[Data excerpts]
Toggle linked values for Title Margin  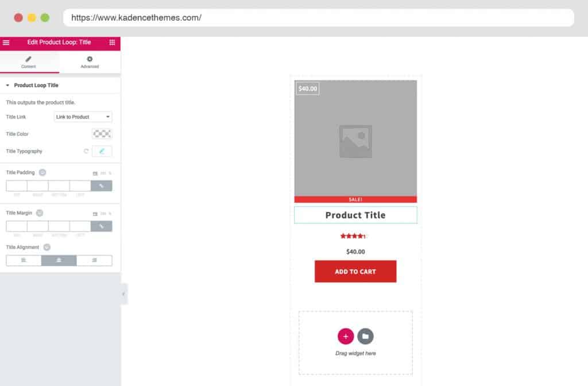tap(102, 226)
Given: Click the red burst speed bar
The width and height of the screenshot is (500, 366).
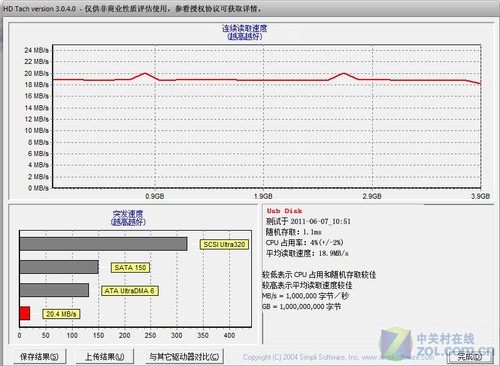Looking at the screenshot, I should pos(25,313).
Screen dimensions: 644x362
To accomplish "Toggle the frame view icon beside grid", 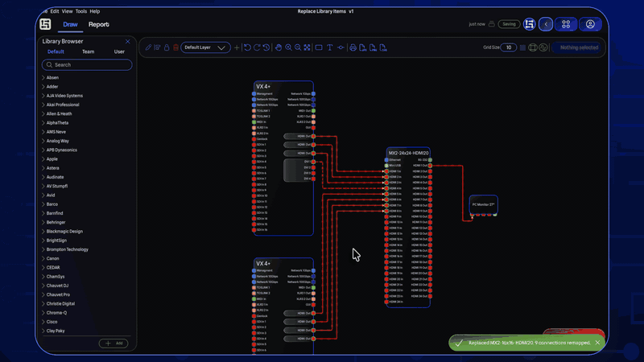I will coord(533,47).
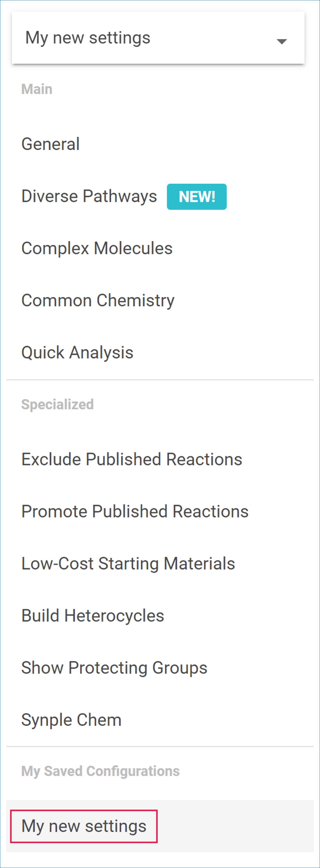The width and height of the screenshot is (320, 868).
Task: Click the My Saved Configurations header
Action: tap(100, 771)
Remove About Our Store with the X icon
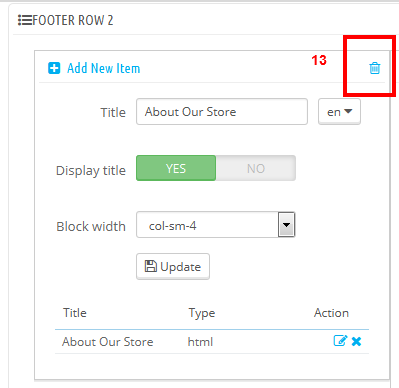 pyautogui.click(x=356, y=341)
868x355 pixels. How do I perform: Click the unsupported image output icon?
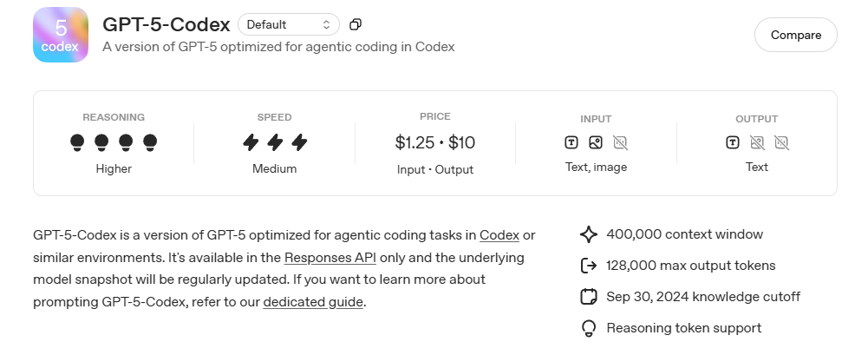pos(757,142)
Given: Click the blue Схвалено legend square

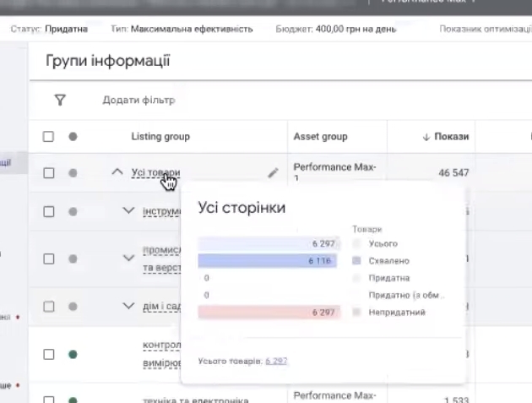Looking at the screenshot, I should (357, 261).
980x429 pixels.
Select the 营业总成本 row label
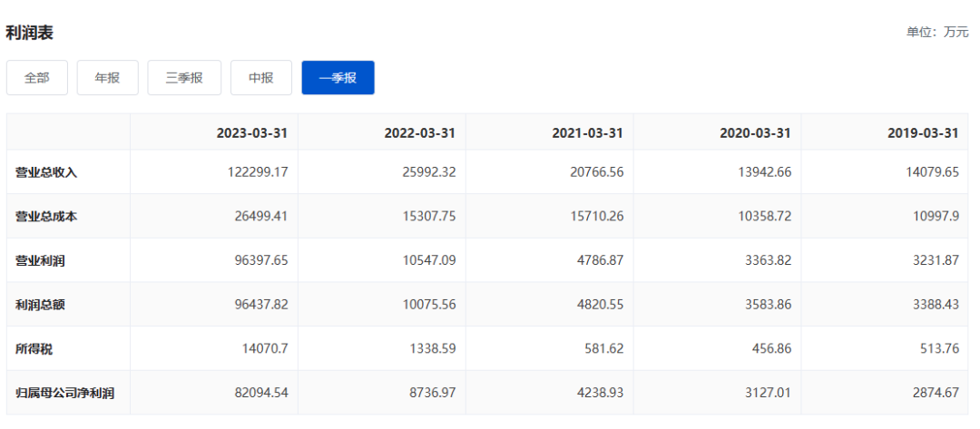point(46,217)
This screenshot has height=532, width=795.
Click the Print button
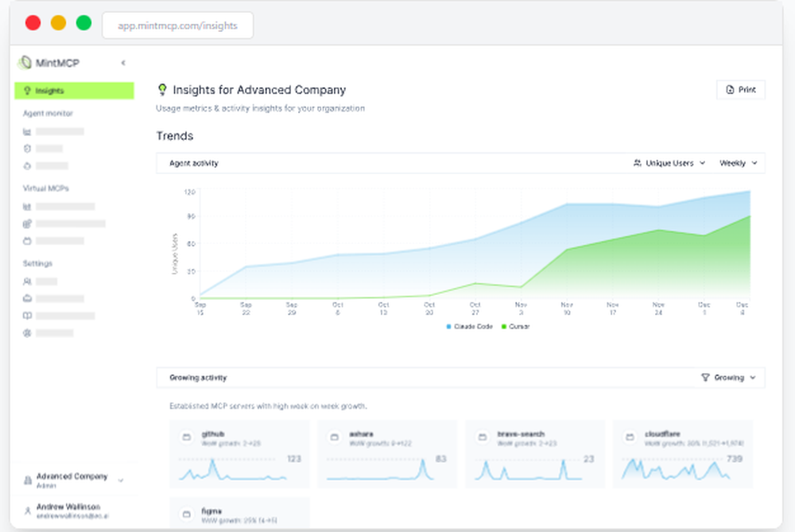740,89
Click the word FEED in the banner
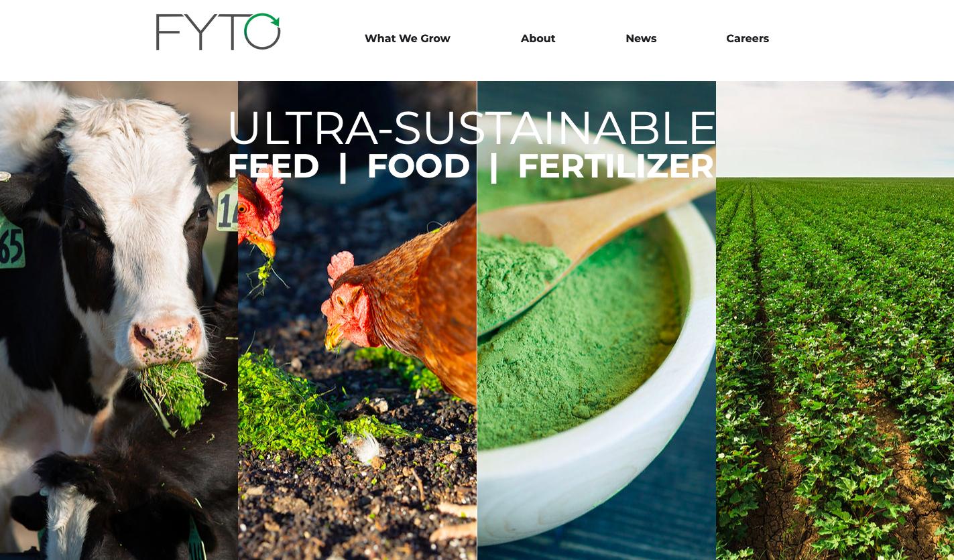This screenshot has height=560, width=954. click(274, 166)
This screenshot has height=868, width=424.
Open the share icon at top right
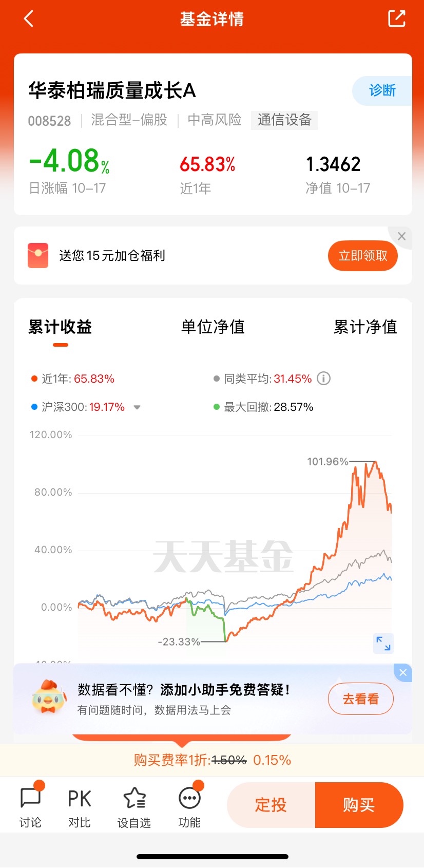[396, 18]
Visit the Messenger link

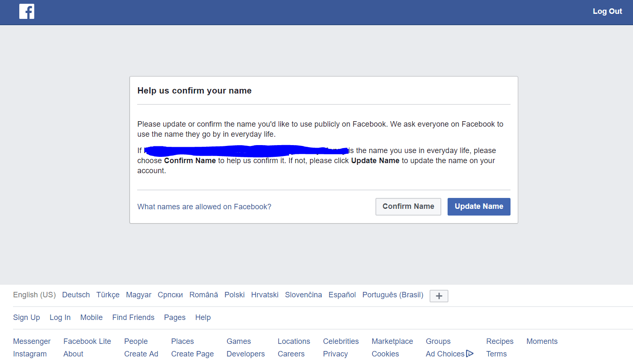[x=31, y=341]
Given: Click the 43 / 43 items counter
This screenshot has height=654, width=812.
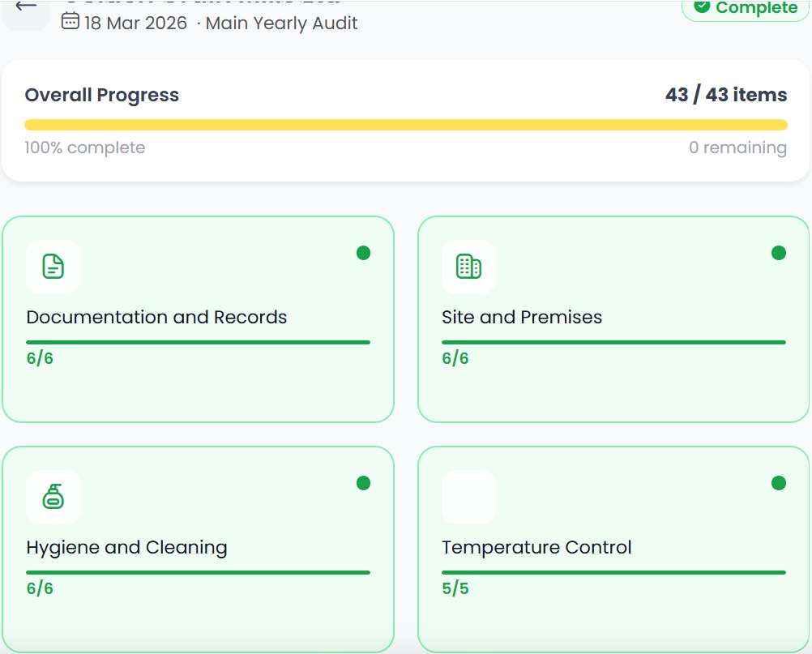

Exercise
Beginning with the line that contains "Visit the Messenger link" in the data above, please copy each line exactly until the last line, both ends included, skipping any pictures.

Problem solution
Visit the Messenger link

[x=31, y=341]
Given: Click the 43 / 43 items counter
This screenshot has height=654, width=812.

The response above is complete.